▶ _Material supplied_
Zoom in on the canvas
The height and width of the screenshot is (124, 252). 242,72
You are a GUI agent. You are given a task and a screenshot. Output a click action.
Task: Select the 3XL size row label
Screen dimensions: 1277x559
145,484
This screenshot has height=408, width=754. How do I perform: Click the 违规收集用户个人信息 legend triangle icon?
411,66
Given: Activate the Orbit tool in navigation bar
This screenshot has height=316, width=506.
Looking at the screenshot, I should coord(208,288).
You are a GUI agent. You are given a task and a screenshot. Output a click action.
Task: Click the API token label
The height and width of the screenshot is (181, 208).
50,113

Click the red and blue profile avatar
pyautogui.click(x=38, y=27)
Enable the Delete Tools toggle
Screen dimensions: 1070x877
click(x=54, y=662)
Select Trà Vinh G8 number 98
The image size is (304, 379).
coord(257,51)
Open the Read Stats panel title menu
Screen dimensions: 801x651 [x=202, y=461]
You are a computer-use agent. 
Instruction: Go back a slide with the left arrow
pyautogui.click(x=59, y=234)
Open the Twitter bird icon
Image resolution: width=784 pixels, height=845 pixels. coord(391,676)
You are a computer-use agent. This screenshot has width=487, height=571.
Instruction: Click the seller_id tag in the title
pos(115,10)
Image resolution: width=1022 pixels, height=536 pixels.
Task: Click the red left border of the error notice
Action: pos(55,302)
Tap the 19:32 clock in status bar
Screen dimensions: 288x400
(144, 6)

▶ _Task brief_
Only lines with the word "computer" are wanted, so copy each one from the records.

▶ _Written solution_
You are a computer-use agent. 
You are a computer-use agent. This screenshot has width=487, height=571.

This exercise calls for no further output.